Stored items
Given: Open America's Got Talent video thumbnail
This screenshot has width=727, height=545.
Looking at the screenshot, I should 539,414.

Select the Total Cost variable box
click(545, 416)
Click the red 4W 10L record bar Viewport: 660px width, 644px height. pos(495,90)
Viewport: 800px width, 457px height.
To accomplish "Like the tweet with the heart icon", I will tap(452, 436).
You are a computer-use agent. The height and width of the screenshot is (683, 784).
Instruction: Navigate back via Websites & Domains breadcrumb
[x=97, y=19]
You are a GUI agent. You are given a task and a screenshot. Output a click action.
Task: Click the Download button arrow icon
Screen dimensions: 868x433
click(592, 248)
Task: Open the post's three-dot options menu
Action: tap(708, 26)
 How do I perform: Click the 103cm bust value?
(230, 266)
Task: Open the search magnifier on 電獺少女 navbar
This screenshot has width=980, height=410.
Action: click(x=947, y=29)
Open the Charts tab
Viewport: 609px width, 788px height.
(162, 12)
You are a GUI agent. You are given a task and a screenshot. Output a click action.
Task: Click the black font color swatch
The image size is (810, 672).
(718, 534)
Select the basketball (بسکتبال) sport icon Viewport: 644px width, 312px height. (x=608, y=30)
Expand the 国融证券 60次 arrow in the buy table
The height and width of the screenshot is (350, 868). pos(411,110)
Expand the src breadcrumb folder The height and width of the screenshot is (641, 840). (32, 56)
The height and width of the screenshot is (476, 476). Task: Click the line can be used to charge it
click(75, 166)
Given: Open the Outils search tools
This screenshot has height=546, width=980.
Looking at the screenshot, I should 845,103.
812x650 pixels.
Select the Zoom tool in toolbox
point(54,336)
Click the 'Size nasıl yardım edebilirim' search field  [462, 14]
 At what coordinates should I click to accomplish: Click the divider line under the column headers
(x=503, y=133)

Problem requirements
Every entry should be output exactly as written, please.

Answer below
Given: Open America's Got Talent video thumbnail
This screenshot has width=727, height=545.
Looking at the screenshot, I should 539,414.

Select the Total Cost variable box
click(545, 416)
Click the red 4W 10L record bar Viewport: 660px width, 644px height. pos(495,90)
Viewport: 800px width, 457px height.
To accomplish "Like the tweet with the heart icon", I will tap(452, 436).
You are a computer-use agent. The height and width of the screenshot is (683, 784).
Instruction: Navigate back via Websites & Domains breadcrumb
[x=97, y=19]
You are a GUI agent. You are given a task and a screenshot. Output a click action.
Task: Click the Download button arrow icon
Screen dimensions: 868x433
click(592, 248)
Task: Open the post's three-dot options menu
Action: tap(708, 26)
 How do I perform: Click the 103cm bust value?
(230, 266)
Task: Open the search magnifier on 電獺少女 navbar
This screenshot has width=980, height=410.
Action: click(x=947, y=29)
Open the Charts tab
Viewport: 609px width, 788px height.
(162, 12)
You are a GUI agent. You are given a task and a screenshot. Output a click action.
Task: Click the black font color swatch
The image size is (810, 672).
(718, 534)
Select the basketball (بسکتبال) sport icon Viewport: 644px width, 312px height. (x=608, y=30)
Expand the 国融证券 60次 arrow in the buy table
The height and width of the screenshot is (350, 868). pos(411,110)
Expand the src breadcrumb folder The height and width of the screenshot is (641, 840). (32, 56)
The height and width of the screenshot is (476, 476). Task: Click the line can be used to charge it
click(75, 166)
Given: Open the Outils search tools
This screenshot has height=546, width=980.
Looking at the screenshot, I should 845,103.
812x650 pixels.
Select the Zoom tool in toolbox
point(54,336)
Click the 'Size nasıl yardım edebilirim' search field  [462, 14]
 At what coordinates should I click to accomplish: Click the divider line under the column headers
(x=503, y=133)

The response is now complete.